What the Kiev regime did subsequently was to undertake earth-scored military and cultural anti-Russia measures designed to eradicate Russian identity. Even during the current conflict, the Germany and France leaders at that time, Chancellor Angela Merkial and Francois Hollande have echoed similar remarks that the Minsk agreement was agreed by Ukraine and the West to deceive both the Russian Federation and ethnic Russians in Ukraine.

Ukraine’s next step was stringent military pacification of the Donbass region and Western-induced demand to join the North Atlantic Treaty Organisation (NATO). The Russia State insist clearly that the military and cultural war to eradicate ethnic Russians and to encircle Russia herself with hostile NATO offensive military equipment was the reason, it started the special military operation to end the war against ethnic Russians in the Donbass region and guarantee its own national security by stopping the Ukraine’s regime from acting a surrogate of the western military alliance to destroy Russia.

While all these mixes have triggered Europe’s most brutal war since after the second war, the strategic aim to defeat Russia, as the U.S.-led NATO has proclaimed should be of immediate concern to Africa.

Africa through the African Union should send an unmistakable signal to the U.S. and its NATO military alliance, that such an objective as to “defeat” a nuclear-armed State portends immediate danger to humanity, including Africa, and should not be pursued.

The American side and her Western allies should bear responsibility for the war in Ukraine, having notoriously used the period of lull offered by the Minsk agreement to build the Ukraine army and equip it with lethal weapons.
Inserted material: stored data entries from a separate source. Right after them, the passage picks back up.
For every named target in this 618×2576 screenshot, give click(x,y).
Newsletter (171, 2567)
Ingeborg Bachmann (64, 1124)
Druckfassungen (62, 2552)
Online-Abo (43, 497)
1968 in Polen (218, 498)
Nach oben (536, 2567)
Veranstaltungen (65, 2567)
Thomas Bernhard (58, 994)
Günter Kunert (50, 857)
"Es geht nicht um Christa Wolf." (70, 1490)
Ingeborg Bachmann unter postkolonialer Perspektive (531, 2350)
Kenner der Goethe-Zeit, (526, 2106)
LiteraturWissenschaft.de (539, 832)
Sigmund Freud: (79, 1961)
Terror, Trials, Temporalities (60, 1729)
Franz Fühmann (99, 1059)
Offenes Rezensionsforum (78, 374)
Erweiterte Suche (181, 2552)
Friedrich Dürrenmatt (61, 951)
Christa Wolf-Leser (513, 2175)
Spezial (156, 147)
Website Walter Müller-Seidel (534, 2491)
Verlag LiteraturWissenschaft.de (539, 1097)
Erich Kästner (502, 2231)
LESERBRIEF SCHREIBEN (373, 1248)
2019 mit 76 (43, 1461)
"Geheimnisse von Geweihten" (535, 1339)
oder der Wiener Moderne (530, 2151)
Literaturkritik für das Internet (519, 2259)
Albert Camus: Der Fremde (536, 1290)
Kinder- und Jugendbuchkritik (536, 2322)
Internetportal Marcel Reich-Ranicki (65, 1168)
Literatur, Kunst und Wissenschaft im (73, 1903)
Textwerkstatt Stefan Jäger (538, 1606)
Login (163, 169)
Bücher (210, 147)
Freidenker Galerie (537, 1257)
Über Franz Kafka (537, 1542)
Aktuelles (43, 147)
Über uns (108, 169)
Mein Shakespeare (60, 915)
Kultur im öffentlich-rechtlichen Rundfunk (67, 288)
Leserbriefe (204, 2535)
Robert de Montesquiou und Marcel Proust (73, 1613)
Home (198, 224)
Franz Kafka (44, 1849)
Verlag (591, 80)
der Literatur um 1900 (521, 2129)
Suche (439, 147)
Africa should immediately urge the NATO alliance to end its supply of deadly weapons to Ukraine as such measures could make Russia desperate and force her to reach to her nuclear arsenals.

To be taken seriously, the Africa Union should propose a series of measures, including a united Africa resolution at the UN, condemning the dangerous transfer of heavy weapons to Ukraine that might even end up in Africa, potentially stoking new conflicts or escalating the existing ones. Africa should take such other measures as reducing political, military and economic contacts with NATO alliance member States until they start to genuinely encourage Ukraine’s regime to start immediate and meaningful negotiations on the basis of the existing reality on the ground.

Africa should further take a firm stand that NATO, which is a product of the cold war, has outlined its usefulness in the context of the emerging multi-polar international order and should commence immediate steps to disband. These modest measures, if concretely advanced by the African Union (AU), can be the basis for the end of the Ukraine/Russia war and avoid the prospects of thermonuclear disaster that could spell the end of humanity.